*Exercise goal*: Report each line of the records below that holds the word "icon".
BEGIN Extracted information
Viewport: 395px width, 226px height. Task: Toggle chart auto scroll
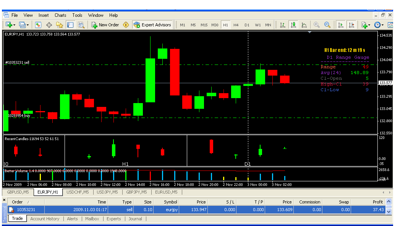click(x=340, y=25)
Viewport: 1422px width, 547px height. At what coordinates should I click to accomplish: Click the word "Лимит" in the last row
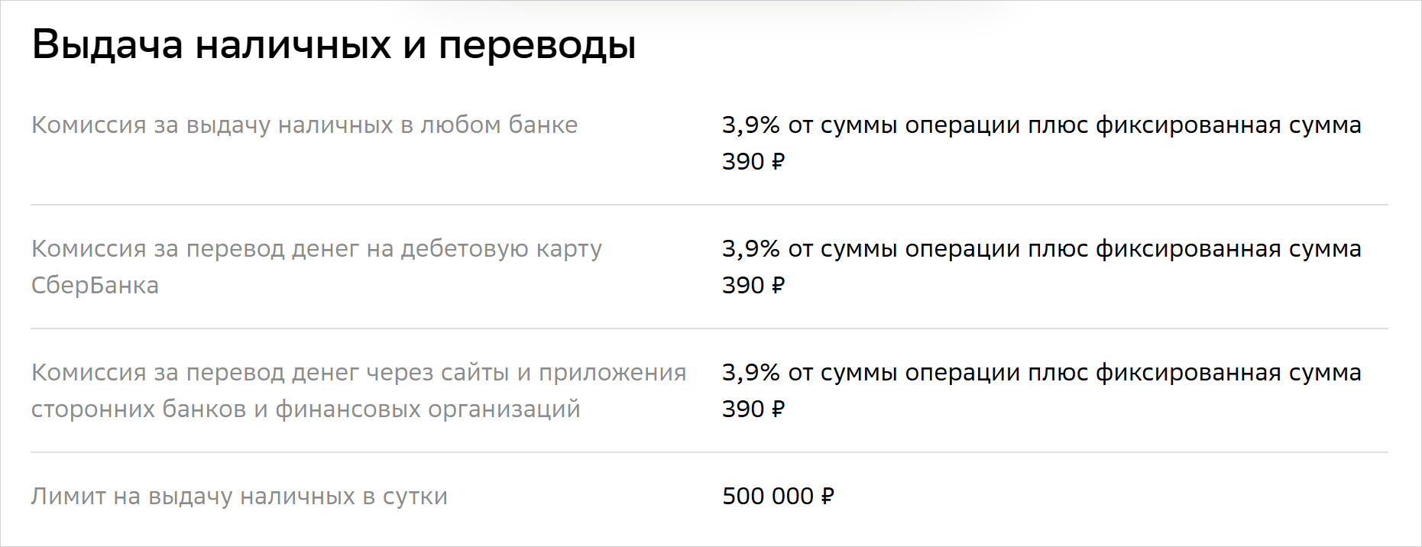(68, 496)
END Extracted information
BEGIN Extracted information
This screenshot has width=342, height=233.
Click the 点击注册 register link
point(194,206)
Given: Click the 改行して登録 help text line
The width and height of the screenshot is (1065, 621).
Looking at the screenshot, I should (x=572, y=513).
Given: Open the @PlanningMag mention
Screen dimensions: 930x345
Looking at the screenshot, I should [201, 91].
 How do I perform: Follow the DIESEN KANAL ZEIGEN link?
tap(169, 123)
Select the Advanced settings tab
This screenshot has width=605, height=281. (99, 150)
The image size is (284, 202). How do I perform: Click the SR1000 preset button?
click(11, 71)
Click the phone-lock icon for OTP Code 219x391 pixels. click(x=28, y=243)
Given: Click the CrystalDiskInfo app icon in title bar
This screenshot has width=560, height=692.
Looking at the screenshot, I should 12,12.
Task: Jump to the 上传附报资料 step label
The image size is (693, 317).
END Extracted information
BEGIN Extracted information
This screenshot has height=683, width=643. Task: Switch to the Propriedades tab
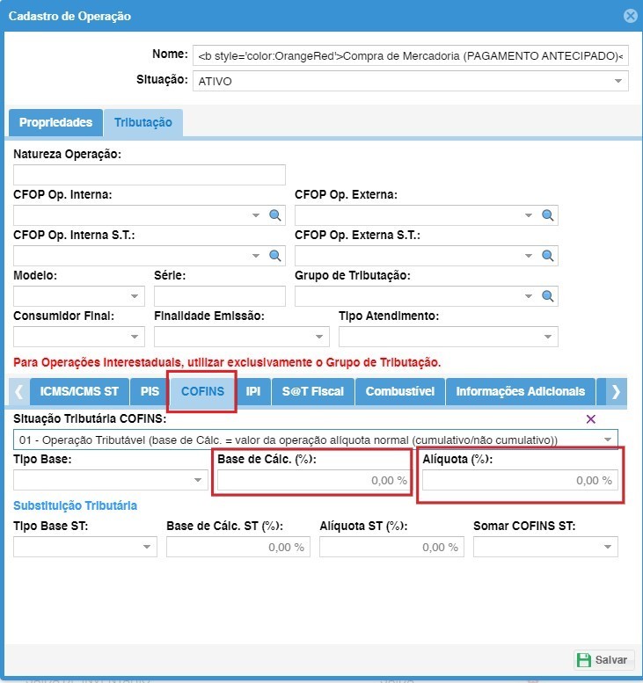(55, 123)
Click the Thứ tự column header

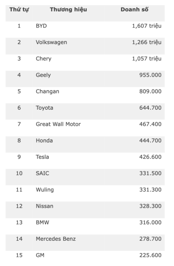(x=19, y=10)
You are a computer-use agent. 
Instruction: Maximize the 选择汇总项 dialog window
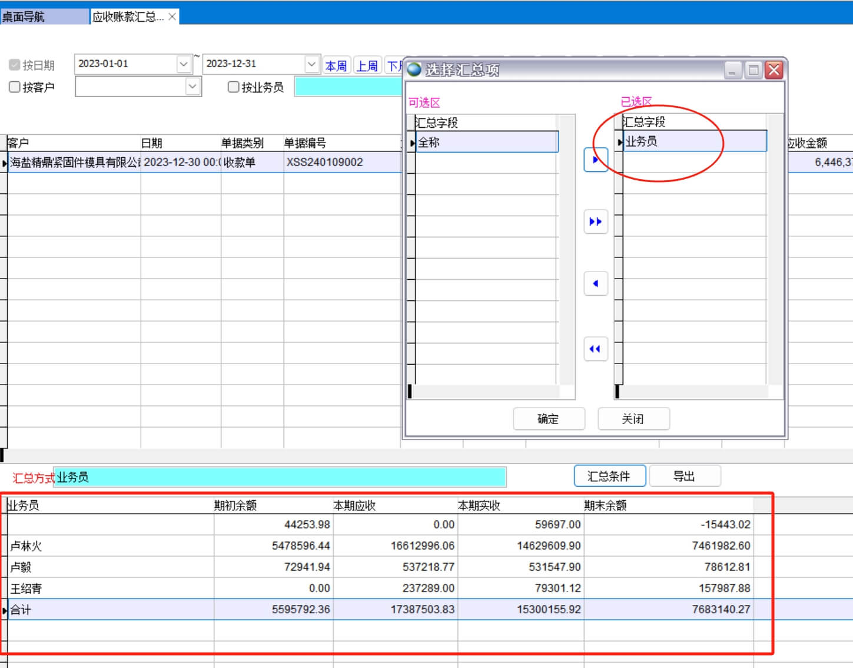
END Extracted information
*Response to the task*:
Click the phone-lock icon for OTP Code 219x391 pixels. click(x=28, y=243)
Given: Click the CrystalDiskInfo app icon in title bar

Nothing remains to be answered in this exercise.